Requirement
The expected output is every line of the data exactly as shown, minus the images.

|---|

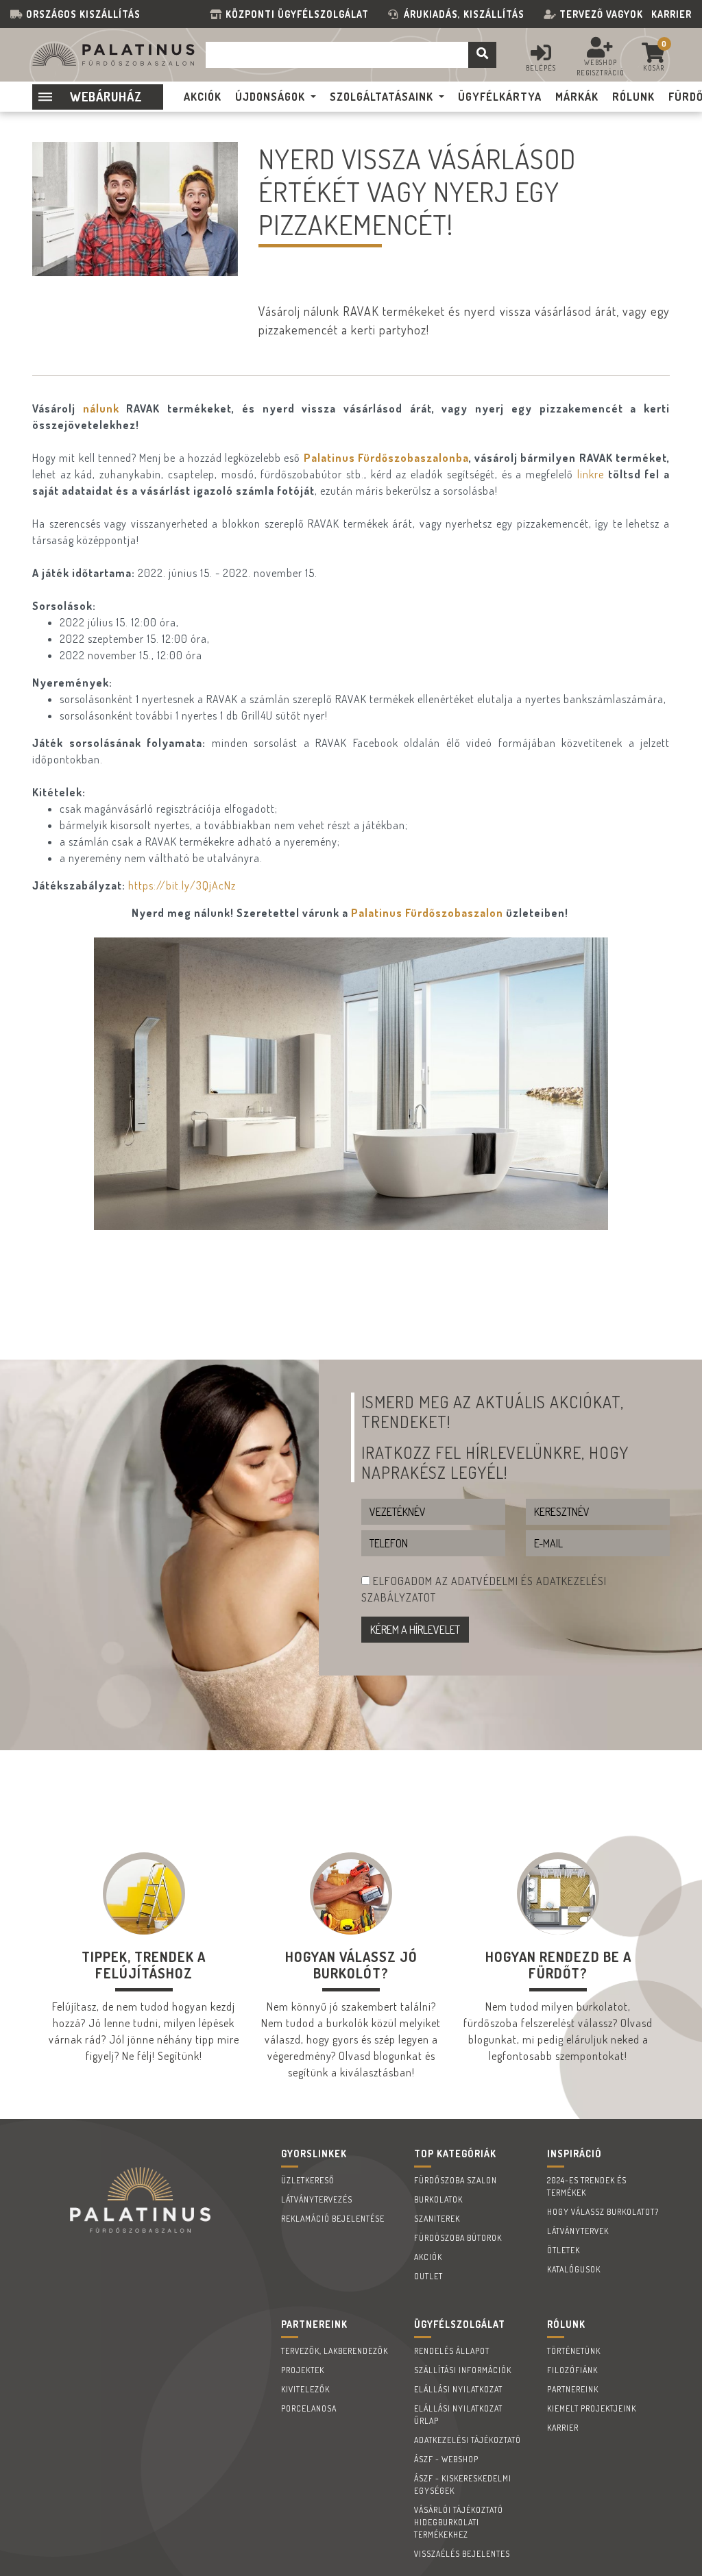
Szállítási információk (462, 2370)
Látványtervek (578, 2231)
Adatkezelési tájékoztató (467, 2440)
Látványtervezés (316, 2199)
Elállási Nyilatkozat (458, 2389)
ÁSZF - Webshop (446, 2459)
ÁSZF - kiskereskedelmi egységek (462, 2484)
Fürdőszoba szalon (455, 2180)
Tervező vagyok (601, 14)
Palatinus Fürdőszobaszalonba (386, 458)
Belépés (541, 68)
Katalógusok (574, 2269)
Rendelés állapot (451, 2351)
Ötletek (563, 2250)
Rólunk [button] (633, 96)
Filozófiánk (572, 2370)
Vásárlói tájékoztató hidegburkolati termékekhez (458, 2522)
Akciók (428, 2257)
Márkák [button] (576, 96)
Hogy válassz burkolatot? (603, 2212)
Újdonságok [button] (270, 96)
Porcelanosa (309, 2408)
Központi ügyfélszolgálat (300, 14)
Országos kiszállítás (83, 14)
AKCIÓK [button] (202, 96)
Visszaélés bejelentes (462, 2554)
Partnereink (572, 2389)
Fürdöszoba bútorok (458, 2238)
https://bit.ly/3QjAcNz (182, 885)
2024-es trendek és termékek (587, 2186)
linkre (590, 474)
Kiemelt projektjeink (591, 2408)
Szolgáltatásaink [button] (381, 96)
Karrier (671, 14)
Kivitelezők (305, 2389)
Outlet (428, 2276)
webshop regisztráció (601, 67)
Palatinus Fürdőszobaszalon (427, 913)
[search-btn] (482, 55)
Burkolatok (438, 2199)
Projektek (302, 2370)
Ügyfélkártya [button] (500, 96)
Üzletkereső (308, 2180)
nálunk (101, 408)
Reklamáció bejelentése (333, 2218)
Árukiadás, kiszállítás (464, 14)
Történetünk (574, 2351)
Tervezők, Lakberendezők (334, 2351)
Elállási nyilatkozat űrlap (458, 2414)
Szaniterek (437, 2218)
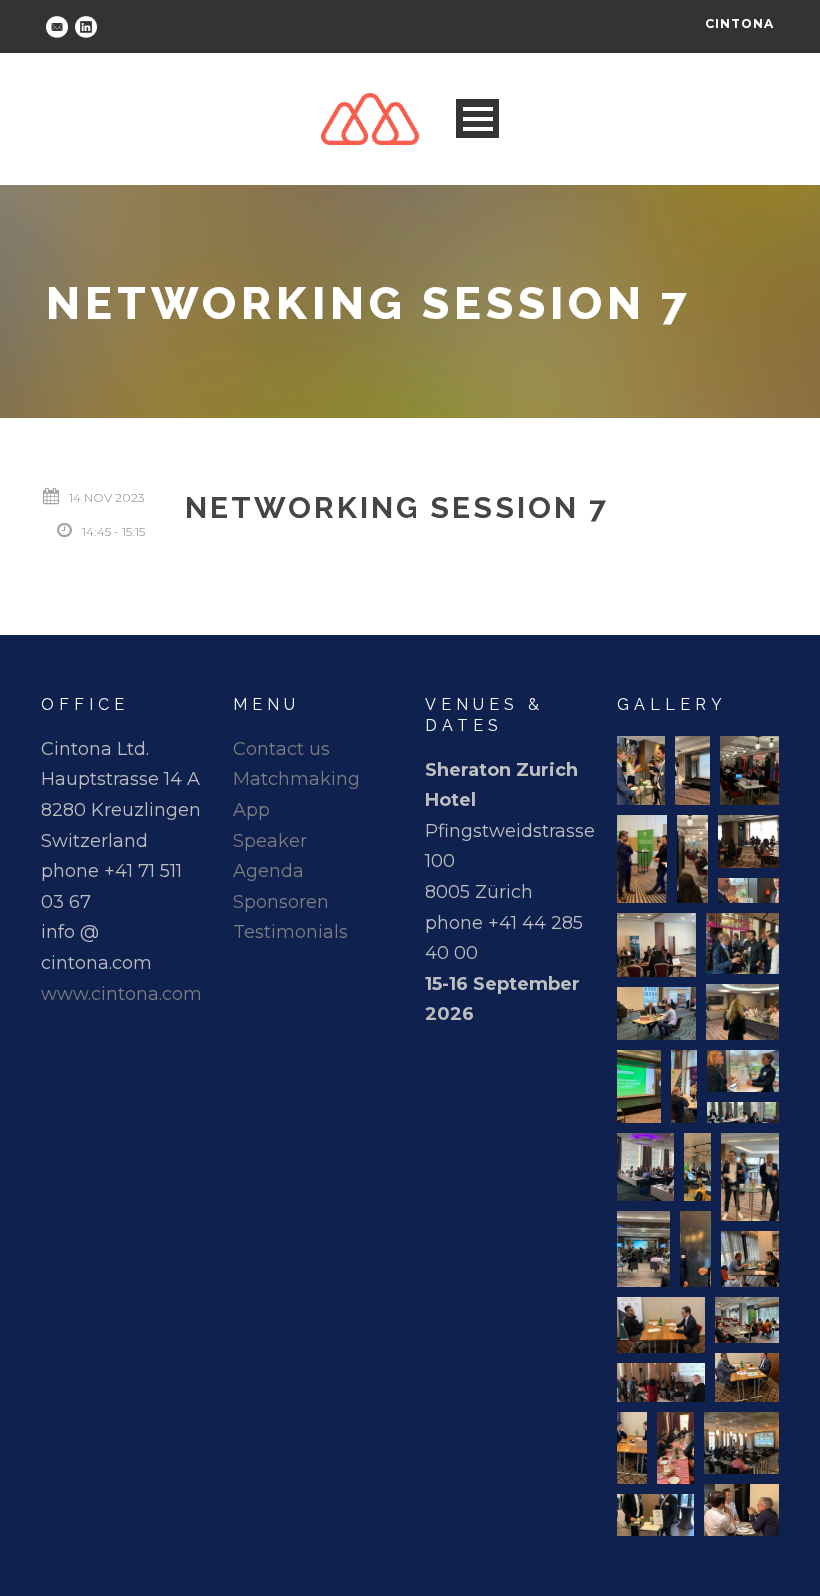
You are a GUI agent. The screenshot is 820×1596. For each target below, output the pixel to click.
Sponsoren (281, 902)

|---|

Task solution
Szállítási információk (462, 2370)
Látványtervek (578, 2231)
Adatkezelési tájékoztató (467, 2440)
Látványtervezés (316, 2199)
Elállási Nyilatkozat (458, 2389)
ÁSZF - Webshop (446, 2459)
ÁSZF - kiskereskedelmi egységek (462, 2484)
Fürdőszoba szalon (455, 2180)
Tervező vagyok (601, 14)
Palatinus Fürdőszobaszalonba (386, 458)
Belépés (541, 68)
Katalógusok (574, 2269)
Rendelés állapot (451, 2351)
Ötletek (563, 2250)
Rólunk [button] (633, 96)
Filozófiánk (572, 2370)
Vásárlói tájékoztató hidegburkolati termékekhez (458, 2522)
Akciók (428, 2257)
Márkák [button] (576, 96)
Hogy válassz burkolatot? (603, 2212)
Újdonságok [button] (270, 96)
Porcelanosa (309, 2408)
Központi ügyfélszolgálat (300, 14)
Országos kiszállítás (83, 14)
AKCIÓK [button] (202, 96)
Visszaélés bejelentes (462, 2554)
Partnereink (572, 2389)
Fürdöszoba bútorok (458, 2238)
https://bit.ly/3QjAcNz (182, 885)
2024-es trendek és termékek (587, 2186)
linkre (590, 474)
Kiemelt projektjeink (591, 2408)
Szolgáltatásaink [button] (381, 96)
Karrier (671, 14)
Kivitelezők (305, 2389)
Outlet (428, 2276)
webshop regisztráció (601, 67)
Palatinus Fürdőszobaszalon (427, 913)
[search-btn] (482, 55)
Burkolatok (438, 2199)
Projektek (302, 2370)
Ügyfélkártya [button] (500, 96)
Üzletkereső (308, 2180)
nálunk (101, 408)
Reklamáció bejelentése (333, 2218)
Árukiadás, kiszállítás (464, 14)
Történetünk (574, 2351)
Tervezők, Lakberendezők (334, 2351)
Elállási nyilatkozat űrlap (458, 2414)
Szaniterek (437, 2218)
You are a GUI agent. The screenshot is 820×1596. For each target below, output the pixel to click.
Sponsoren (281, 902)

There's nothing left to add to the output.